Abstract

Prostate cancer is
the second leading cause of male cancer fatalities in Western countries. The
androgen receptor (AR) plays a crucial role in the development and progression
of prostate cancer.  A number of targeted
approaches are approved for the treatment of prostate cancer that either antagonise
the AR through binding the steroid pocket of the ligand-binding domain (LBD) (bicalutamide, enzalutimide) or by blocking
androgen biosynthesis (abiraterone). Resistance mechanisms often arise and
patients relapse, resulting in a more aggressive cancer known as castration-resistant
prostate cancer (CRPC). Of the multiple resistance mechanisms that are known, many
include point mutations within the AR-LBD or splice variants of AR that lack
the LBD. Novel drugs are required to treat CRPC.

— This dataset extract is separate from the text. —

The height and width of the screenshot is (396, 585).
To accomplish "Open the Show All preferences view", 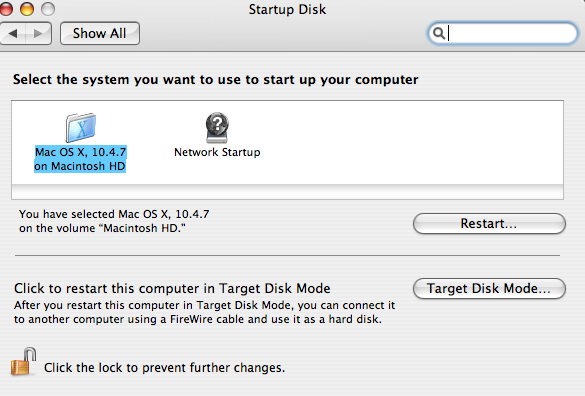I will [x=100, y=34].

The AF-2 pocket is induced in the activated AR and is important for AR
signaling through its recruitment of coactivator proteins and its binding of the
N-terminal region of the AR. The AR activation function-2 (ARAF-2) project
seeks to target a number of AR-dependent resistance mechanisms through the
identification of small molecule inhibitors that bind in the AF-2 pocket

Hit finding
projects that target novel pockets in proteins involved in protein-protein
interactions such as AF-2 require robust triage cascades, including a suite of biochemical
and biophysical assays with x-ray crystallography to confirm the compound
binding mode. Here we describe a hit finding campaign to discover small molecules
that target the AF-2 pocket of the AR for the treatment of CRPC.

A virtual
screen selected a large library of small molecules for screening in a
biochemical assay that measures binding of AR-LBD to a peptide derived from a
coactivator protein. In order to identify compounds that directly bind AR-LBD,
an orthogonal SPR assay was developed. A mono-biotinylated AviTag AR-LBD
bound to a streptavidin surface enabled detection of the AR N‑terminal peptide with
high sensitivity. Following screening of the hits with the SPR assay, compound
binding was grouped into one of the following three categories: no binding or
binding levels consistent with either specific or super-stoichiometric non-specific
binding.

Following a computational
analysis, compounds from a number of clusters were selected for
resynthesis and rescreening in the SPR and biochemical coactivator recruitment
assays. To further understand compound binding mode (AF-2 or allosteric pocket or non‑specific), an
SPR competition assay (using the AR N‑terminal peptide) and a soakable AR-LBD crystal system were developed. Profiling of compounds in these assays allowed non-AF-2
pocket binders to be successfully deselected during the triage process.